Optimizing performance of MVC sites
This page contains recommendations that can help you optimize the performance of your MVC site.
Optimizing on-line marketing performance
For high-traffic websites that use the Kentico EMS on-line marketing functionality, we strongly recommend following the Best practices for EMS performance in MVC in addition to the recommendations listed below.
Loading data efficiently
Transferring data between storage spaces and the application can be one of the main performance bottlenecks. When retrieving content from the Kentico database (or other external sources), load only the data that you require in your views or other related code. In most cases, you do not need all data columns available in the source. The less data you retrieve, the faster your pages will be.
When loading data using the Kentico DocumentQuery or ObjectQuery API (for example via generated providers or in custom repositories and services), you can limit which data columns are loaded through the Columns method – specify the names of the required columns as an array of strings.
// Gets article data using a generated provider
IEnumerable<Article> articles = ArticleProvider.GetArticles()
.Columns("NodeID", "NodeAlias", "NodeSiteID", "ArticleTitle", "ArticleText") // Limits the retrieved data columns
.OnSite("MySite")
.Culture("en-US")
.Path("/Articles/", PathTypeEnum.Children)
.ToList();
Tip: In custom repositories or services, you may often need to wrap and extend DocumentQuery or ObjectQuery calls from other classes or providers. In these scenarios, use the AddColumns method instead of Columns – this adds to the list of retrieved columns without overriding any columns specified by the previous call.
Caching data and page output
Whenever possible, use caching for retrieved data and the output of controller actions:
- See Caching on MVC sites for more information.
- To avoid displaying of outdated content, set up cache dependencies.
- Use cache keys containing variables to cache different versions of dynamic content (for example different page output for each user).

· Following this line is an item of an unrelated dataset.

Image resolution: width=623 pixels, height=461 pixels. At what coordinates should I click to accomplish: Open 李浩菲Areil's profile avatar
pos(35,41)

Enabling IIS content compression
IIS content compression allows the system to lower the volume of transferred data by compressing the resources. There are two types of compression available in the IIS:
- Dynamic compression – compression of dynamically generated responses
- Static compression – compression of static content (images, document and other files on the file system)
To enable IIS compression in your MVC project:
- Install the required compression modules.

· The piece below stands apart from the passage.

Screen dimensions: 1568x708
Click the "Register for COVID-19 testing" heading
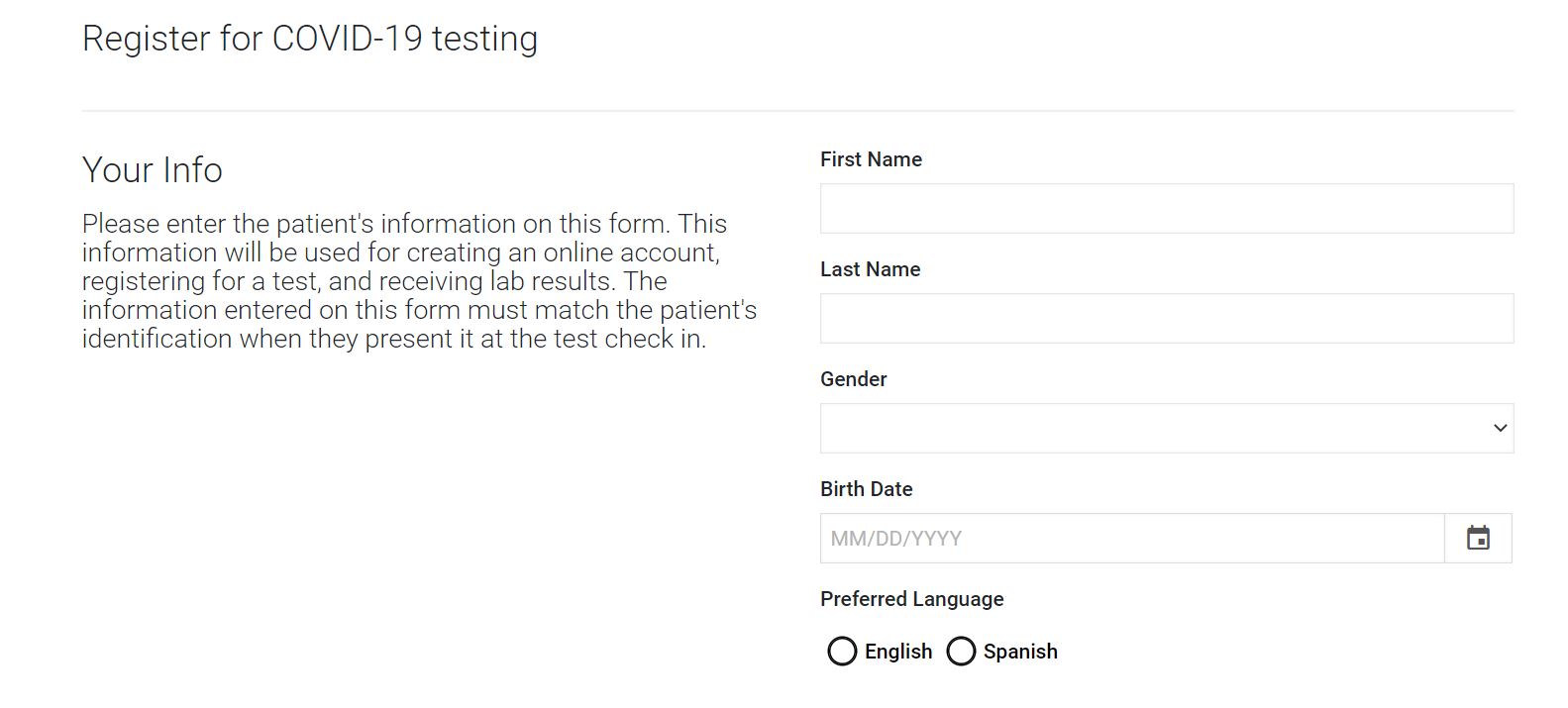(310, 39)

- Add a urlCompression element into the projects Web.config file and specify the following settings:
- doDynamicCompression – enables or disables the dynamic compression of content. The default value is true.
- doStaticCompression – enables or disables the static compression of content. The default value is true.
dynamicCompressionBeforeCache incompatible with Kentico environment
Using dynamicCompressionBeforeCache attribute of the urlCompression element is not possible in the Kentico environment.
Kentico is using a custom HTTP module, which modifies the HTML output with output filters (resolves relative links, adds anti-forgery tokens). When using the dynamicCompressionBeforeCache setting, HTML output is compressed before any output filters are applied and this results in invalid HTML output.
Scaling out MVC sites
If your site’s performance is not satisfactory after you have taken all possible steps to optimize the website’s code, you can consider scaling your hosting environment to multiple web farm servers.
With the MVC development model, your MVC application and Kentico application should already be configured to run as servers in an automatic web farm (see Starting with MVC development). The web farm ensures that the MVC application invalidates cache according to content or setting changes made in the Kentico application and vice versa.
Licensing of the web farm servers works automatically for basic scenarios – see Kentico licensing for MVC applications for details.
If you wish to use a web farm to scale the site’s performance, you can add further instances of the MVC application. We recommend using the following process:
- Develop and test the site in a web farm with two servers (one MVC application, one Kentico application).
- Deploy any number of additional instances of the same MVC application. Each instance must connect to the same Kentico database.
The automatic web farm mode automatically registers the new instances as web farm servers and ensures correct synchronization (among all instances of the MVC application and the Kentico application). One way to create a scalable website is to deploy your instance to cloud hosting.
If you need to scale the performance of the Kentico administration interface used to manage the site content and settings, you can also run multiple instances of the Kentico application in the web farm. In this scenario, you need to use one of the servers as the “primary” Kentico instance (for example for holding files shared by the entire web farm, such as locally stored search indexes).
Note: If you scale out to have more than the two basic web farm servers per MVC site (live site + administration), you need to have a license that supports the additional number of web farm servers.